Let’s go back to the basics, principles and concepts of Zen originate from the Buddhist tradition where behaviour and change was thought of from a spiritual and experiential phenomena. The emphasis is on acceptance of feelings and situations in this moment. Aiming to experience our reality as it is without attaching associations or judgements to it. When we practice mindfulness we are once we can accept ourselves change is then possible.
Mindfulness is purely the process of being present. Often we are caught up in the past ruminating about things we have or have not done, or we are worrying about the future with all the things we do need to do perhaps considering ‘what if’s. The present moment is only there for that one second, we miss out on life if we cannot live presently. We don’t consciously decide to not live in the present, we all get caught up in our own heads focusing on thoughts without stopping to observe how these thoughts are driving our emotions which lead to action (behaviour). We find ourselves often judging our thoughts. If we aren’t present then we are generally lacking awareness, without awareness we will struggle to make changes to our lives.
Mindfulness has proven to reduce stress, improve sleep, reduce emotional vulnerability. It also has various physical health benefits such as lowering blood pressure, chronic pain and alleviating gastrointestinal difficulties. Our mental and physical health go hand in hand so its hardly surprising that by improving one leads to a direct improvement with the other.

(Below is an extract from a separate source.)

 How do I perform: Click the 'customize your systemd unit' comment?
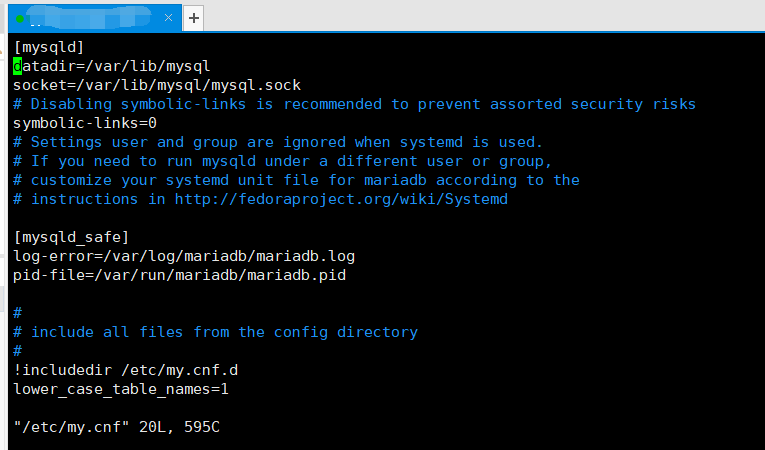[296, 180]
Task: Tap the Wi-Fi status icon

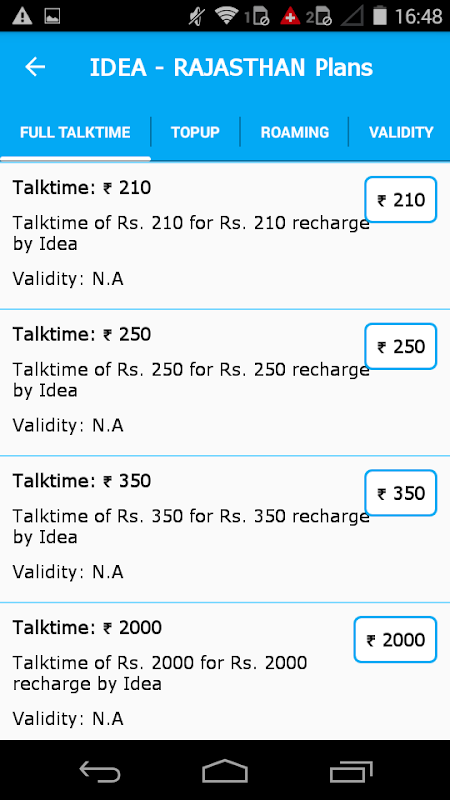Action: 227,16
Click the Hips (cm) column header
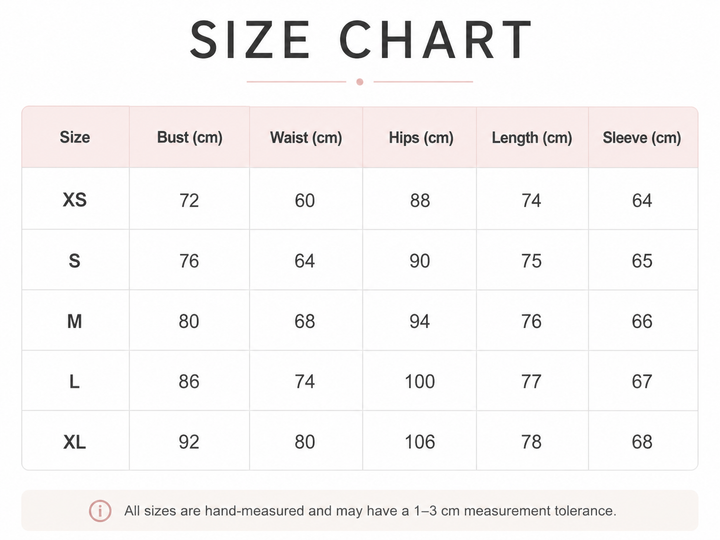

Mindfulness is not about doing something perfectly or staying present the entire time as this is not humanly possible. Instead we want to begin by noticing when we drift off and how to we respond to that e.g. are we judging a thought as good/bad/silly? There are loads of mindfulness apps at the moment, my favourite which I use with clients is Head Space as there are lots of different ways to practice mindfulness and the creator and narrator Andy Puddicombe gives a thorough explanation and talks you through it.